Amado por seus antigos comandados, Evaristo é lembrado a cada semana: ‘acho fantástico não me esquecerem’ – Edson Ruiz/Placar
O Leandro, ex-lateral que trabalhou com o senhor no Vitória, conta sobre uma passagem em que perguntou onde morava. Ele disse: “Nova Iguaçu, Evaristo”. E o senhor brincou dizendo que não era Rio de Janeiro. Afinal, é ou não é? Eu acho que não é Rio, não (risos). Não tenho certeza. É longe, e longe à beça. Quando comecei a jogar, morava na zona norte, mas depois que cheguei ao Flamengo me acostumei a ficar aqui (na zona sul). Antes de me casar, tinha minhas namoradas por aqui, era ótimo (risadas). Depois passei a ser um cara caseiro. Faz parte da vida. Agora nesse apartamento reúno meus filhos, netos e bisnetos, mas mais do que isso não vou chegar. A vida da gente tem um limite.
Há uma matéria da PLACAR contando como o senhor e o Zagallo resistiam na longevidade como treinadores. A sua durou até 2005. Hoje o senhor alcançou também a longevidade na vida… Eu tive uma vida tranquila. E espero continuar assim por mais um tempo. Sei que não sou eterno, infelizmente uma hora vou me despedir. Mas será satisfeito com aquilo que eu fiz.
IMORTALIZADO EM PÁGINAS
“Evaristo de Macedo, o símbolo sagrado do futebol”, do historiador Luciano Ubirajara Nassar e do jornalista Sérgio Pugliese, é a biografia de Evaristo que será lançada ainda neste ano, publicada pelas editoras Nassar e Museu da Pelada, com 300 páginas.

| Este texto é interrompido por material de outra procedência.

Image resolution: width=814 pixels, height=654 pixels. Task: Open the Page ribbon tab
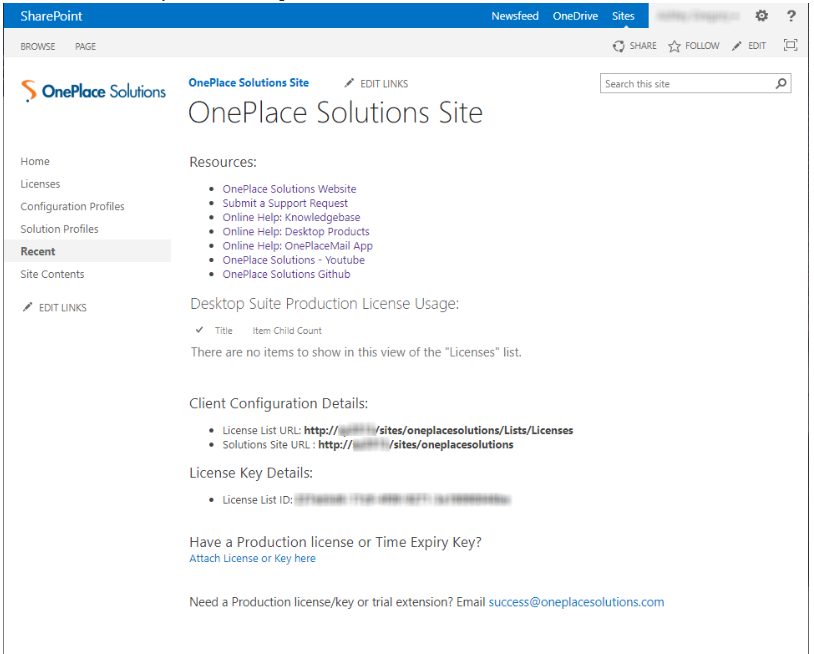click(85, 47)
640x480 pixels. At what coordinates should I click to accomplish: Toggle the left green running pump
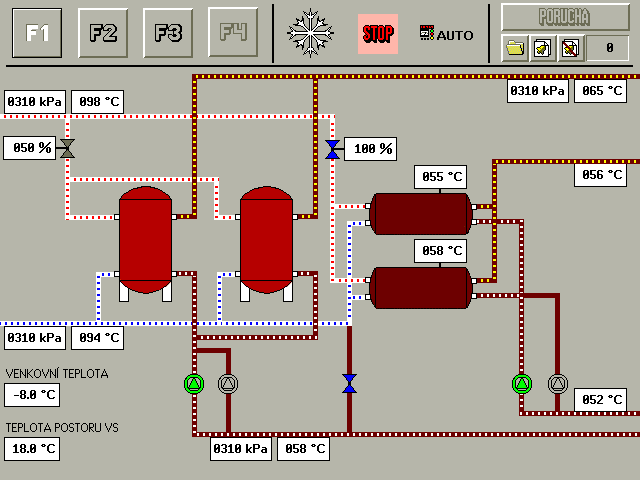[x=193, y=383]
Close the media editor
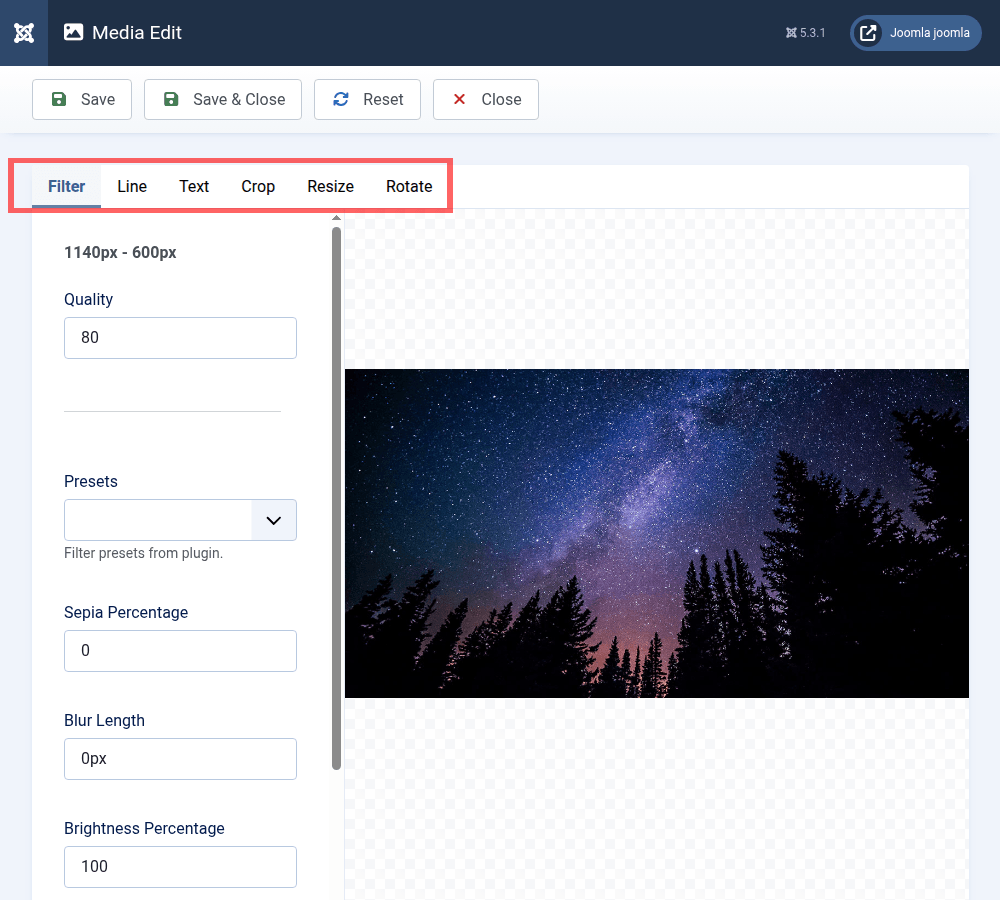Viewport: 1000px width, 900px height. click(486, 100)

Reverenciado no Barça, Evaristo é o brasileiro com mais gols na história do clube catalão – Reprodução
“Evaristo foi um ídolo, um mito e um símbolo. Um homem que desbravou territórios. Abriu as portas da Espanha como jogador e do mercado árabe como treinador. Elogiado por Di Stéfano e reconhecido de verdade pelos dois grandes clubes, mesmo com uma mídia precária. Foram 178 gols pelo Barcelona, com dados oficiais, muito mais que Neymar, Romário, Ronaldo, Rivaldo… E no Real Madrid, já mais velho, saiu da condição de atacante impetuoso para um meia”, conta Ubirajara, autor também de obras biográficas de craques históricos como Julinho Botelho, Edu, Dener, Doval, Enéas e Leivinha.